Experts say milk banks safe for babies in need of breast milk

MISSOULA, Mont. - Experts are sending a warning to new mothers who feed their babies with breast milk purchased online.

Testing shows some of that breast milk contained potentially dangerous bacteria, including staph and salmonella.

Researchers bought and tested more than 100 samples sold by women on a popular website. 75 percent of those samples contained high amounts of bacteria that could sicken babies.

That's why many doctors recommend turning to milk banks. The Human Milk Banking Association of North America (HMBNA) is made up of 16 nonprofit breast milk banks in the U.S. and Canada.

They screen donors and pasteurize and test the milk before ever distributing it to hospitals or individuals in need.

One of the newest banks, The Mother's Milk Bank of Montana based in Missoula. They'll distribute the first batches this week to individual moms who for one reason or another can breastfeed.

The Missoula nonprofit also dumped out a batch after it came back from a lab in Spokane positive with potentially dangerous bacteria.

"It wouldn't be safe to distribute to a hospital or an individual recipient," said Jessica Welborn, the executive co-director for the Mothers' Milk Bank of Montana.

Mothers' Milk Bank of Montana has to follow strict guidelines, testing every batch and every donor.

"They have to get a consent form signed by their OB and their baby's pediatrician," said Welborn. "We have to have a signature from both of those doctors before moving forward, then we send the donor for a blood test."

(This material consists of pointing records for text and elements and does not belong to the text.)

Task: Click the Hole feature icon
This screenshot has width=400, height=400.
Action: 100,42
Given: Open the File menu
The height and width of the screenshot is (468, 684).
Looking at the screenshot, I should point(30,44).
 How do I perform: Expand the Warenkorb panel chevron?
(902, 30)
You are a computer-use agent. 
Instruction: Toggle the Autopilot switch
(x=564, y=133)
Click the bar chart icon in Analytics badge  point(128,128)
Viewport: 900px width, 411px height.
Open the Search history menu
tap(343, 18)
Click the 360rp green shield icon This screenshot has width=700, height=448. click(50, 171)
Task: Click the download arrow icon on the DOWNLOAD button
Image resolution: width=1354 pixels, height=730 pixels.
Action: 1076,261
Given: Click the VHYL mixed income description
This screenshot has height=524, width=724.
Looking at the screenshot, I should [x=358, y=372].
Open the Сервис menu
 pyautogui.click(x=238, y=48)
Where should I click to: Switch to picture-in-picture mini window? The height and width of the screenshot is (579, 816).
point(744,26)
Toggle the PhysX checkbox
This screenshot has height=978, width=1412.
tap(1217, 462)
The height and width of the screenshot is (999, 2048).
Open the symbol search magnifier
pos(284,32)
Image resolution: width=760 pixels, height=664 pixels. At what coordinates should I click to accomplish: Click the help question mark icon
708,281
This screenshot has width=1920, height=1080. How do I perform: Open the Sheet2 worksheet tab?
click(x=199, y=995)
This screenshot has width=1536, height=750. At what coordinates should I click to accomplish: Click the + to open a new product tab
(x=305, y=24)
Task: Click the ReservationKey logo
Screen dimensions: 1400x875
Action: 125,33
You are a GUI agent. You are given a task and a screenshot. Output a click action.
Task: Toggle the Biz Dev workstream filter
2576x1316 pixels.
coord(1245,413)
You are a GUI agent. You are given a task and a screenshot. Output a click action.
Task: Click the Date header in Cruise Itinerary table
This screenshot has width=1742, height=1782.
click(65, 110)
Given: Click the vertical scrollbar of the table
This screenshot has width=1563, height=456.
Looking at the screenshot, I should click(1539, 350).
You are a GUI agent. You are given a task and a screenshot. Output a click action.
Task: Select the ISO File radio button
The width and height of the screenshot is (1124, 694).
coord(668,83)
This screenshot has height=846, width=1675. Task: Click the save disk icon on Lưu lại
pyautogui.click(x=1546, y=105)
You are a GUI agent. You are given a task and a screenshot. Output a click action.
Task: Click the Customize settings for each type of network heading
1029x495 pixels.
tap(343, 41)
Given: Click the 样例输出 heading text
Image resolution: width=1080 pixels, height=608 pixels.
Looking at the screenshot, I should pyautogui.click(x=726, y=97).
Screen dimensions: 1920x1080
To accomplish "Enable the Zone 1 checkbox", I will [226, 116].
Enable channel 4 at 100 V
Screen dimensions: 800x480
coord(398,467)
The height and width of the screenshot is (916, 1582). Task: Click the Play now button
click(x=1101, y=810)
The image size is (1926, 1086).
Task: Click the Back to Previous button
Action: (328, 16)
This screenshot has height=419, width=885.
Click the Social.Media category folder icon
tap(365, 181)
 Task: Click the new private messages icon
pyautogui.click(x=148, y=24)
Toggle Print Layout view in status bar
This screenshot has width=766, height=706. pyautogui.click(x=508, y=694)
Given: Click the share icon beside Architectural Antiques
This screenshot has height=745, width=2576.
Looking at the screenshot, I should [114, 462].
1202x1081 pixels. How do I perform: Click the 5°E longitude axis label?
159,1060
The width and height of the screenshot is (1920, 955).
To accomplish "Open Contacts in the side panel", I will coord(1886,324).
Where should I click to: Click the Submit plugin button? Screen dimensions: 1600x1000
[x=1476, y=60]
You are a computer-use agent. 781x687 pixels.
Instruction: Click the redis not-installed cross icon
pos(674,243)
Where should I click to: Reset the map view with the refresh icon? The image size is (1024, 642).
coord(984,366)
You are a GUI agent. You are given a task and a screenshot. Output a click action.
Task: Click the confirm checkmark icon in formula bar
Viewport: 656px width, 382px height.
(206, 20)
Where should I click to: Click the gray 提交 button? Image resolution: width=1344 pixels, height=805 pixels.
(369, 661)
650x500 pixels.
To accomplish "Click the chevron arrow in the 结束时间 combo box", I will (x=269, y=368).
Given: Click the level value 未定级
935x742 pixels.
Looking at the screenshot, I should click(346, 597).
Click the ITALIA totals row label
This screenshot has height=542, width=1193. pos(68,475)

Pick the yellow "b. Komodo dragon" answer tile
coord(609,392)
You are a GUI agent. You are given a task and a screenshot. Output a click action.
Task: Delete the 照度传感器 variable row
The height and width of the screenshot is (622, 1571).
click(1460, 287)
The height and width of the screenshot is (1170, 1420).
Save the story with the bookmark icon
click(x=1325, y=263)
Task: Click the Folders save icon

It's all part of keeping some of the most vulnerable population safe since much of milk from these banks goes to hospitals for babies in the Neonatal Intensive Care Unit (NICU) -- "Premature babies, babies that are sick with all kinds of different life threatening conditions," Welborn explained.

But buying breast milk from a milk bank isn't cheap. A 4-ounce bottle costs $16 dollars at the Mother's Milk Bank of Montana. Depending on the age of the baby it can easily cost a family $100 or more, a day.

"Just so many families can't afford it, so it doesn't become a viable option for them," Welborn said.

That's likely why some moms turns to other donation sites to get breast milk. A quick online search brings up numerous websites where moms can donate and buy breast milk -- even Facebook pages with posts from moms whose babies need it and women who can donate. The problem is that milk isn't guaranteed safe.

"It's safest, by far safest, to get donor milk through a milk bank," Welborn said. "We screen our donors so thoroughly and because we pasteurize the milk and because we would never dispense the milk that had any contamination in it."

The FDA says those who consider milk sharing need to make sure to talk to the baby's pediatrician and consider the risks. The FDA also strongly advises against buying directly from individuals or the internet.